Cerebral Oxygenation and Metabolism After Hypoxia-Ischemia

Perinatal hypoxia-ischemia (HI) is still a significant contributor to mortality and adverse neurodevelopmental outcomes in term and preterm infants. HI brain injury evolves over hours to days, and involves complex interactions between the endogenous protective and pathological processes. Understanding the timing of evolution of injury is vital to guide treatment. Post-HI recovery is associated with a typical neurophysiological profile, with stereotypic changes in cerebral perfusion and oxygenation. After the initial recovery, there is a delayed, prolonged reduction in cerebral perfusion related to metabolic suppression, followed by secondary deterioration with hyperperfusion and increased cerebral oxygenation, associated with altered neurovascular coupling and impaired cerebral autoregulation.
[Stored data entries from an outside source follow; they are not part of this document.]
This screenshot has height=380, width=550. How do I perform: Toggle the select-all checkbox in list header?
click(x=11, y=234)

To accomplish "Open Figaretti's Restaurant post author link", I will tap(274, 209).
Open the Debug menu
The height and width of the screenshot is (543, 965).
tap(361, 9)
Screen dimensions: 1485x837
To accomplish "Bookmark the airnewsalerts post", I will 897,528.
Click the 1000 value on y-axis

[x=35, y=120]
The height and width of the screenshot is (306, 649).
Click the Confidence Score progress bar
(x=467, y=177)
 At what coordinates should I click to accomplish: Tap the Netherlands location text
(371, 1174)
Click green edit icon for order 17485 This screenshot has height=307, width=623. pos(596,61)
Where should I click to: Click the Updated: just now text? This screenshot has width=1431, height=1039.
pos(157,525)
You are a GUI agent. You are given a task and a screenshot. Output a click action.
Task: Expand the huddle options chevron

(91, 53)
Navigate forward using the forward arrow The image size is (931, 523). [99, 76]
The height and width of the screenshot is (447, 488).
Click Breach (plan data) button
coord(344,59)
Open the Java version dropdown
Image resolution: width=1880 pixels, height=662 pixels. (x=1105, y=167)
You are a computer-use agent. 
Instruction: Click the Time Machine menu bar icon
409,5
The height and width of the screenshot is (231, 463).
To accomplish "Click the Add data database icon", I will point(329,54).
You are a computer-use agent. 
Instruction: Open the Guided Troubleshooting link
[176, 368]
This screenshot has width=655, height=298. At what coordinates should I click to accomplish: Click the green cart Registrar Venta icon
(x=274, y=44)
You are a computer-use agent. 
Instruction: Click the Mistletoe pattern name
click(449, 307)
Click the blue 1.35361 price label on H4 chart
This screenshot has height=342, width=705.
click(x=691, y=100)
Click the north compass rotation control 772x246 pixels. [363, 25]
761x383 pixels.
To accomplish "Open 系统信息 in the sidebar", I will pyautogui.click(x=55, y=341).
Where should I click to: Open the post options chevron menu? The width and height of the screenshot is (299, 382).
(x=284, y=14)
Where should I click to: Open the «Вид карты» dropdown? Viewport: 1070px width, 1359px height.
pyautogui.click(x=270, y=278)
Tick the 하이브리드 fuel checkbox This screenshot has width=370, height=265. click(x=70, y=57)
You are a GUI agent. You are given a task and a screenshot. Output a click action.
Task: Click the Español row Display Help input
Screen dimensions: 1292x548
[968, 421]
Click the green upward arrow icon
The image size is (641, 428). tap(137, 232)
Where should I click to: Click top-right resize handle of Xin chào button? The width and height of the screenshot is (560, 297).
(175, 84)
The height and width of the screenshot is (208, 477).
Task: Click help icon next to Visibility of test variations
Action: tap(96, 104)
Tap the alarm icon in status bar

These changes in cerebral perfusion are associated with the stages of evolution of injury and injury severity. Further, iatrogenic factors can also affect cerebral oxygenation during the early period of deranged metabolism, and improving clinical management may improve neuroprotection. We will review recent evidence that changes in cerebral oxygenation and metabolism after HI may be useful biomarkers of prognosis.

Automated summary

Perinatal hypoxia-ischemia (HI) is a major cause of mortality and adverse neurodevelopmental outcomes in term and preterm infants. Understanding the timing and progression of brain injury is crucial for guiding treatment. The recovery after HI is associated with specific changes in cerebral perfusion and oxygenation. The changes in cerebral perfusion, including delayed reduction and subsequent hyperperfusion, are related to injury severity and stages of evolution.